• Aim of the exercise
An exact transcription of the entries is required, with no images included.

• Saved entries
• • •
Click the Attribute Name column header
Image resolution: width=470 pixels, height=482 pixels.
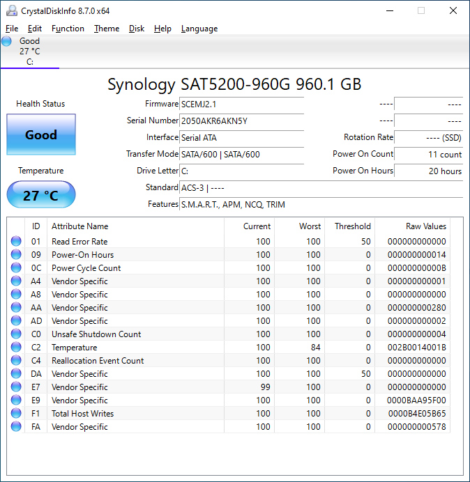pyautogui.click(x=80, y=226)
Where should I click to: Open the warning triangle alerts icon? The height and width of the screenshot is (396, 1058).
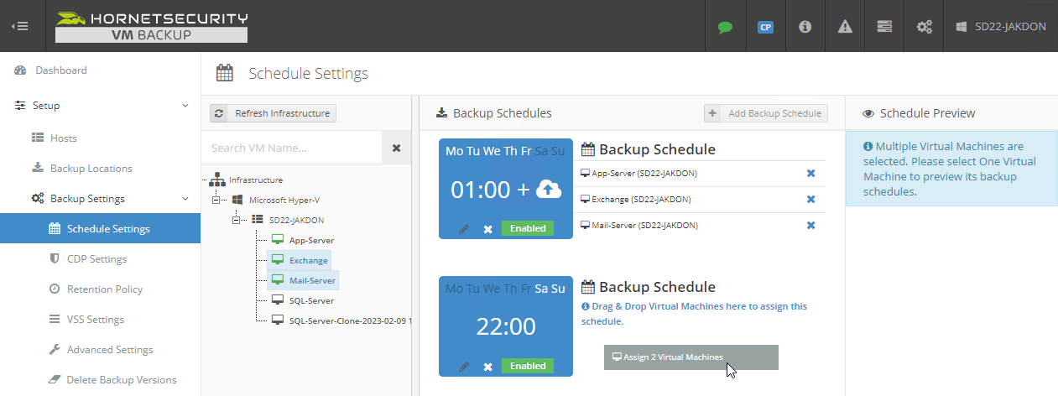tap(845, 27)
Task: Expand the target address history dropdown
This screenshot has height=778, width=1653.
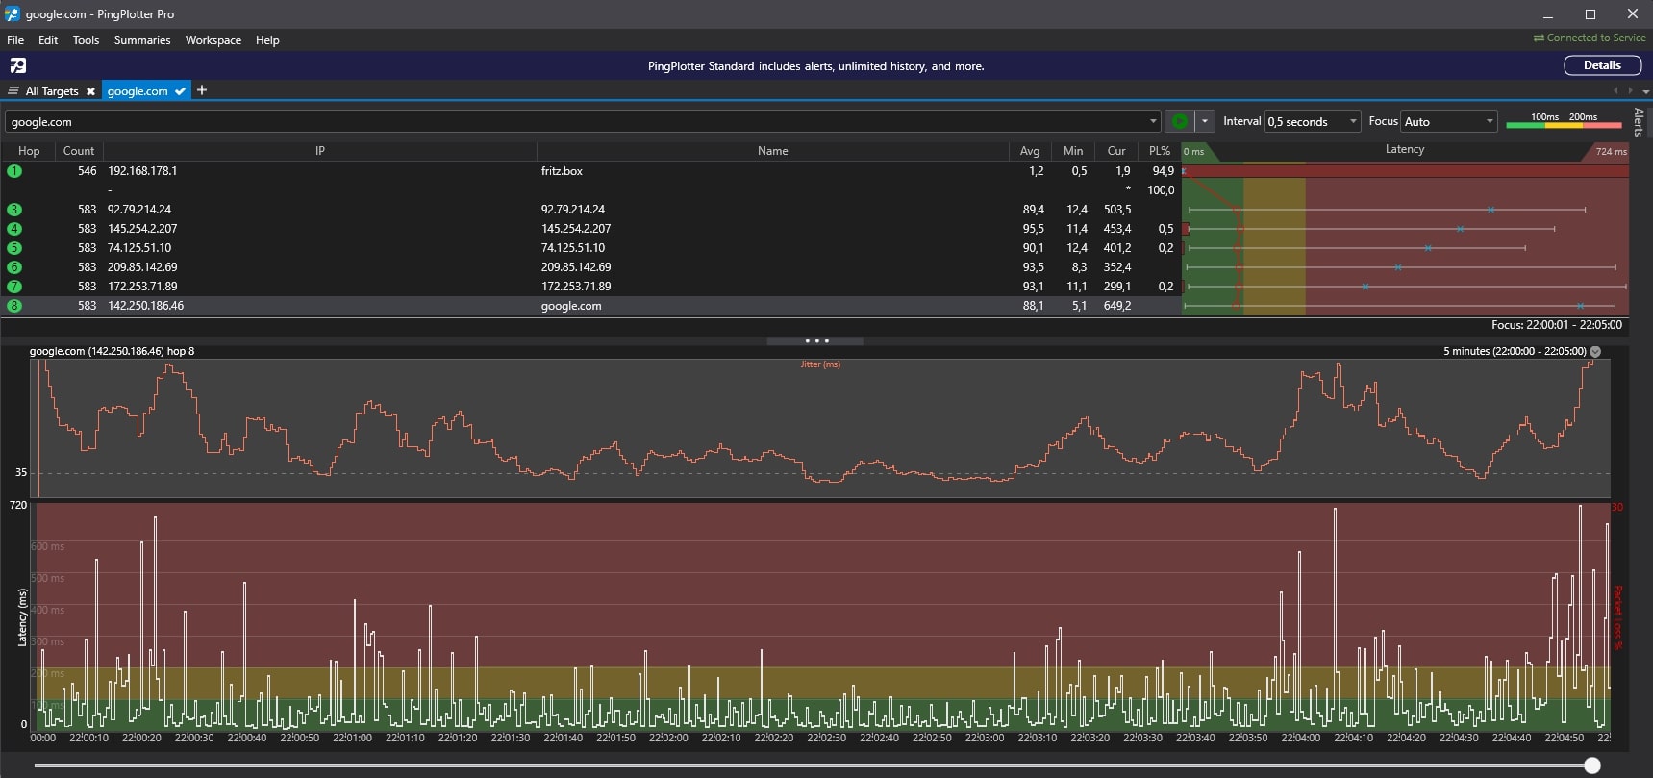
• • •
• Result for this exercise
Click the Attribute Name column header
Image resolution: width=470 pixels, height=482 pixels.
pyautogui.click(x=80, y=226)
Where should I click to: Open the warning triangle alerts icon? The height and width of the screenshot is (396, 1058).
tap(845, 27)
Task: Expand the target address history dropdown
This screenshot has height=778, width=1653.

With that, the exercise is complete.